‘Ruddy wars.’
Ruthie’s cheerful face flashes into Ellie’s mind. She puts down her pencil and leans her head against Thomas’s shoulder, and they lie together in the shadow of the dune as the sounds of the crashing waves, the keening gulls and the crickets buzzing in the marsh grass wash over them, until the war is like a disturbing dream that dissipates with the warmth of the summer day. The kind of day when it seems wishes could possibly come true.
Thomas sits up, pointing to Ellie’s sketchbook. ‘Let’s have a look, then, maid.’
She sits up and hands him the sketchbook, watching him as he runs his fingers along the lines of the portrait. She’s managed to capture something of him, she thinks. The lines are right. The nose fine and long. The cheekbones sharp over his strong jaw. But, the eyes. Something isn’t quite right. The eyes have eluded her.
‘Best kind, Ellie Mae. You’re a talent.’ He rips out the page.
‘What are you doing?’
‘I’m keepin’ this,’ he says as he folds the drawing into a square. ‘It’ll remind me of you.’

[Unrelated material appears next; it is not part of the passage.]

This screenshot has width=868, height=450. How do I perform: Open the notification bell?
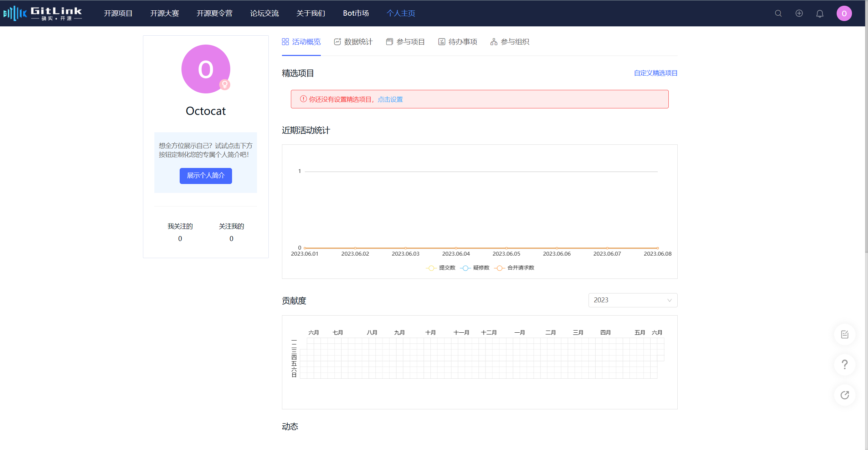[820, 14]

‘Be careful. The charcoal will smudge.’
‘I don’t care.’
When he kisses her she doesn’t know whether he’s heard her wish through the thundering waves and the buzz of the crickets. All she knows is that he is here and she is here, alone in the shadow of a sand dune on a summer day that’s been offered to them like a gift. She reaches her arms around his neck. She’ll take the gift. Come what may.
Chapter 19
Tippy’s Tickle – 13 September 2001
Ellie throws the covers aside and slips out of the four-poster bed, leaving Florie snoring gently under the thick duvet. She slides her feet into her slippers and pads across the braided rag rug to the turreted bay window. A thin crescent moon hovers in the sky, casting a faint silver light into the room. Picking up the drawing from a small wooden table nestled in the curve of the turret, she lifts it up to catch the light.

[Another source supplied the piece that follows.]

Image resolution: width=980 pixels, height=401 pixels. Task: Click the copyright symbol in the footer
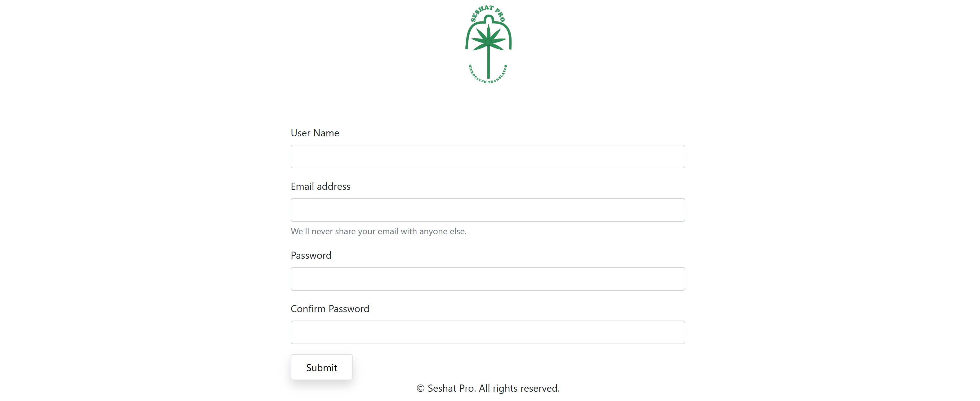[x=420, y=388]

So, this is Sophie. Her sister’s daughter. And George’s daughter, too, of course. She’d often wondered about her; even more since Winny’s death. What she looked like. What she liked to do. What she’d done with her life. Dottie had never written, but there’d been a scribbled note on the odd Christmas card from George over the years. And, in 1968, one small photo tucked inside the card.
Fingering the gold locket around her neck, she opens it and looks down at the two tiny photos. Winny’s sunny face under a halo of blonde hair on one side; Sophie on her fifth birthday, her fine brown hair cut into a blunt bob on the other. And now here she was. Just like she’d dropped out of the sky.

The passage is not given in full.